WHAT IS NEEDED: Provide an exact copy of the lines from the beginning of the records through the line that includes "1568x708 pixels.", and of no others.

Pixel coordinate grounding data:

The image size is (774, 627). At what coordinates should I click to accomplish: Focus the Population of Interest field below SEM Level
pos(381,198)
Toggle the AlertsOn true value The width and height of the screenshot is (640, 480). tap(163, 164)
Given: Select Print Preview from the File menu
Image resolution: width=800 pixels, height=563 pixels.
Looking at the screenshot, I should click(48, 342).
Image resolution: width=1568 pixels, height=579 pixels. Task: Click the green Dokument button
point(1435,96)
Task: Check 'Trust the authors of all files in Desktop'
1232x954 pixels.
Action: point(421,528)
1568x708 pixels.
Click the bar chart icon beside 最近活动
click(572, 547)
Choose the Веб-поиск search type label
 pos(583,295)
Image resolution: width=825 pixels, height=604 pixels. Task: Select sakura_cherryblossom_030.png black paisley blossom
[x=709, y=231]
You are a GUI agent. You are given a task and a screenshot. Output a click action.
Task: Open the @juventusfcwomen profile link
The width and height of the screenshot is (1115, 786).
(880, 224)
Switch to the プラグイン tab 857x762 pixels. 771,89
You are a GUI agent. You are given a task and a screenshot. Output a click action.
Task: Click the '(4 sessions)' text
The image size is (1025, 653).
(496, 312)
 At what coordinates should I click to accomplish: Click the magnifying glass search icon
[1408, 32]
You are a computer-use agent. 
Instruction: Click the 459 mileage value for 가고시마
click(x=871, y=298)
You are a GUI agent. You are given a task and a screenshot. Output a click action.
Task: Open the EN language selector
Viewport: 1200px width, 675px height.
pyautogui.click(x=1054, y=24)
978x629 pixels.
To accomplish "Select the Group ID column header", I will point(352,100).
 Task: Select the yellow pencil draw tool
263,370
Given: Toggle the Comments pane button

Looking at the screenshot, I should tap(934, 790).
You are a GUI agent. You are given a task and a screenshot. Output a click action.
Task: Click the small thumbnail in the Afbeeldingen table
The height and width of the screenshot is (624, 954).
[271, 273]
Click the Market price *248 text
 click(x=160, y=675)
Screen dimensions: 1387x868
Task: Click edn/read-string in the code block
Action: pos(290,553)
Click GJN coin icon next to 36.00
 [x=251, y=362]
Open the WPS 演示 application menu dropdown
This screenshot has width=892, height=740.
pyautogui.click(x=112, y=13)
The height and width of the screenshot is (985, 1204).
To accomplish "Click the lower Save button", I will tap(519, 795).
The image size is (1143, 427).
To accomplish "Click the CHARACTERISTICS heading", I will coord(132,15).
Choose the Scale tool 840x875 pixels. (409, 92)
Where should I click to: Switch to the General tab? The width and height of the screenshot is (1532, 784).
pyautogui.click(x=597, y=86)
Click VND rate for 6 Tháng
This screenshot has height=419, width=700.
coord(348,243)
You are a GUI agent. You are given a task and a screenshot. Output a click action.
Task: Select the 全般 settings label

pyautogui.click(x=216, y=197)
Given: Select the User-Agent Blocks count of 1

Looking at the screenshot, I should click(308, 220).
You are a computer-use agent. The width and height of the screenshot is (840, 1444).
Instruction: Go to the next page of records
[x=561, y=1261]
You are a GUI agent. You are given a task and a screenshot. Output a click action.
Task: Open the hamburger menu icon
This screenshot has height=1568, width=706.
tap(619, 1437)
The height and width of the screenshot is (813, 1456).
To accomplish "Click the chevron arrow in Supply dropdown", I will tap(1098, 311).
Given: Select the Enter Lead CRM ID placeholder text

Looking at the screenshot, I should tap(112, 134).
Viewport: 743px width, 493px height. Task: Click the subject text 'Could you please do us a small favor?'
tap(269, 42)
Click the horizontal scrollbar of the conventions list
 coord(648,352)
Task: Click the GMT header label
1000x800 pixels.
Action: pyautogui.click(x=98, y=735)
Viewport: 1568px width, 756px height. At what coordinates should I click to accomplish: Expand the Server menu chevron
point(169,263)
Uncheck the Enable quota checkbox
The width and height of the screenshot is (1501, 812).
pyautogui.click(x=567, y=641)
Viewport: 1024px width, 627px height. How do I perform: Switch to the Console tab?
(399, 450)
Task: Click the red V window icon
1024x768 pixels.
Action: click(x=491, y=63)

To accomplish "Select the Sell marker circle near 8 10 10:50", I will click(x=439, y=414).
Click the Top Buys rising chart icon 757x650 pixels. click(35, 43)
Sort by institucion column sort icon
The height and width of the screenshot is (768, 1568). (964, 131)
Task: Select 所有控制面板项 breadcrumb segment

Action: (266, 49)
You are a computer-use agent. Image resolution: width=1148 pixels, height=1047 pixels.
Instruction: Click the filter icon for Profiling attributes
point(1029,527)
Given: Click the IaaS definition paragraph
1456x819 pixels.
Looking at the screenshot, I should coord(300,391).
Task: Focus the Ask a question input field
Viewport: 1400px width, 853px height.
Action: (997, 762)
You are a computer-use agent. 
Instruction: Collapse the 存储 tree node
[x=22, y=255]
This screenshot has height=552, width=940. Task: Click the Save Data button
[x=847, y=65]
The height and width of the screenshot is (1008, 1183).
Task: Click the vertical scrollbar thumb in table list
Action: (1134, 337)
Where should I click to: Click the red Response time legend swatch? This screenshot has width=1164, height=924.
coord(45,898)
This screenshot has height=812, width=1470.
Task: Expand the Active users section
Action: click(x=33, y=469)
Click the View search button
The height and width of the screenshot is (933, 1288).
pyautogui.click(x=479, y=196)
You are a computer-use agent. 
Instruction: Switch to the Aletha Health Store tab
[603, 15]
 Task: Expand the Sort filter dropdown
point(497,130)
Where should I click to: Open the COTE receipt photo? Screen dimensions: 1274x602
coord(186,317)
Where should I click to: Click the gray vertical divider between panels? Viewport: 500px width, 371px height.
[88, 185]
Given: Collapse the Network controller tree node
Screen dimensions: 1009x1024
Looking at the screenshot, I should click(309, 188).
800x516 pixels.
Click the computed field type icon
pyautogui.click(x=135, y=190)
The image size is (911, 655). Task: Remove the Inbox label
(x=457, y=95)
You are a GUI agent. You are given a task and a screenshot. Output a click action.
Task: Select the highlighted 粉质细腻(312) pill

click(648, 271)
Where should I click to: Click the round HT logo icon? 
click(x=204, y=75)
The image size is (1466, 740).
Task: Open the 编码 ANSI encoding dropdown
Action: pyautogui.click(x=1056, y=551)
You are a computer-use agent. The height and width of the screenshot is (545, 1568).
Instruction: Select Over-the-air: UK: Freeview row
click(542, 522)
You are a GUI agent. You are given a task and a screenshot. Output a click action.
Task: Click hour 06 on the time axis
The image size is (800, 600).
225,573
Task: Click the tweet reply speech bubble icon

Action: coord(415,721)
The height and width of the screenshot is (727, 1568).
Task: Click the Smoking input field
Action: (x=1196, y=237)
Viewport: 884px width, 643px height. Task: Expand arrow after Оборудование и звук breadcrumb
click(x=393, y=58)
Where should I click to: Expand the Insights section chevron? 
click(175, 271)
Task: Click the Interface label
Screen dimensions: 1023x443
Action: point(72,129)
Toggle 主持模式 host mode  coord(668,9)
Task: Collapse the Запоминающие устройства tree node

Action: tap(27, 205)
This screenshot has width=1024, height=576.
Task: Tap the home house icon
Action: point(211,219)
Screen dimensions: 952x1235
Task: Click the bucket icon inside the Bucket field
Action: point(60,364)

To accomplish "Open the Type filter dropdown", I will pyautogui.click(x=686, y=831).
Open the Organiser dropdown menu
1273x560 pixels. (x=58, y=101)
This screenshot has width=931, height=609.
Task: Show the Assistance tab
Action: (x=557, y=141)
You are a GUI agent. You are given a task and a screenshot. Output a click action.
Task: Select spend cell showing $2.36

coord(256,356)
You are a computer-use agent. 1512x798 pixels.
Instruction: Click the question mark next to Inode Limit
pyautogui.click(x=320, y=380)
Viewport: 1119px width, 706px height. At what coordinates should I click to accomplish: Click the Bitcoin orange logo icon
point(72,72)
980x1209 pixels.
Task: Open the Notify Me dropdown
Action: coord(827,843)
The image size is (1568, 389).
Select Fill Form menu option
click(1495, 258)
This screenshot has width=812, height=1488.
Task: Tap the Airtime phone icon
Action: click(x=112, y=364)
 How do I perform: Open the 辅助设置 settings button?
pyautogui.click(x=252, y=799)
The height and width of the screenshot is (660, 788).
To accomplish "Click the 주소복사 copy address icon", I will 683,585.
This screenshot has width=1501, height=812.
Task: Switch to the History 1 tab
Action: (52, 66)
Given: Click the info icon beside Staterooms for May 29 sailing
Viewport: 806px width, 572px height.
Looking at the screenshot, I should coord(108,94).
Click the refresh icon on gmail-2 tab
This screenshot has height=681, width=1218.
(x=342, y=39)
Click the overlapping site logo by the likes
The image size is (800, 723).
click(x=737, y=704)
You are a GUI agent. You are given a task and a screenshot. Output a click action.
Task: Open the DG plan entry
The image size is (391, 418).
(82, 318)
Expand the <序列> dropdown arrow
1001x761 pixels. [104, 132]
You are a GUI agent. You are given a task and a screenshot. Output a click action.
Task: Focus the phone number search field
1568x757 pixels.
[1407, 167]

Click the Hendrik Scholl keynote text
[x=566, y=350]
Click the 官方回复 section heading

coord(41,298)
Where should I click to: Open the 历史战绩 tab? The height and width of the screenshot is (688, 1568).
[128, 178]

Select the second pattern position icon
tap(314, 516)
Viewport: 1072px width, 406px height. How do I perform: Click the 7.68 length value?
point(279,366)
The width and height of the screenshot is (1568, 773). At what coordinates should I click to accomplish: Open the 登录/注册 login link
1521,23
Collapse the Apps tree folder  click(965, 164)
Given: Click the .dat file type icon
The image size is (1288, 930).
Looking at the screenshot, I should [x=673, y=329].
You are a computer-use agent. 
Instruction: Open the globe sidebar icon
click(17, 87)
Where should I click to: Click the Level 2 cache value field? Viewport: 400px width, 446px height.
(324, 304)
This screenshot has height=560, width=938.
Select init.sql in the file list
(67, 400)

SOLUTION TO THIS PROBLEM:
The image size is (774, 627). At what coordinates should I click to accomplish: Focus the Population of Interest field below SEM Level
pos(381,198)
Toggle the AlertsOn true value The width and height of the screenshot is (640, 480). tap(163, 164)
Given: Select Print Preview from the File menu
Image resolution: width=800 pixels, height=563 pixels.
Looking at the screenshot, I should click(48, 342).
Image resolution: width=1568 pixels, height=579 pixels. Task: Click the green Dokument button
point(1435,96)
Task: Check 'Trust the authors of all files in Desktop'
1232x954 pixels.
Action: point(421,528)
1568x708 pixels.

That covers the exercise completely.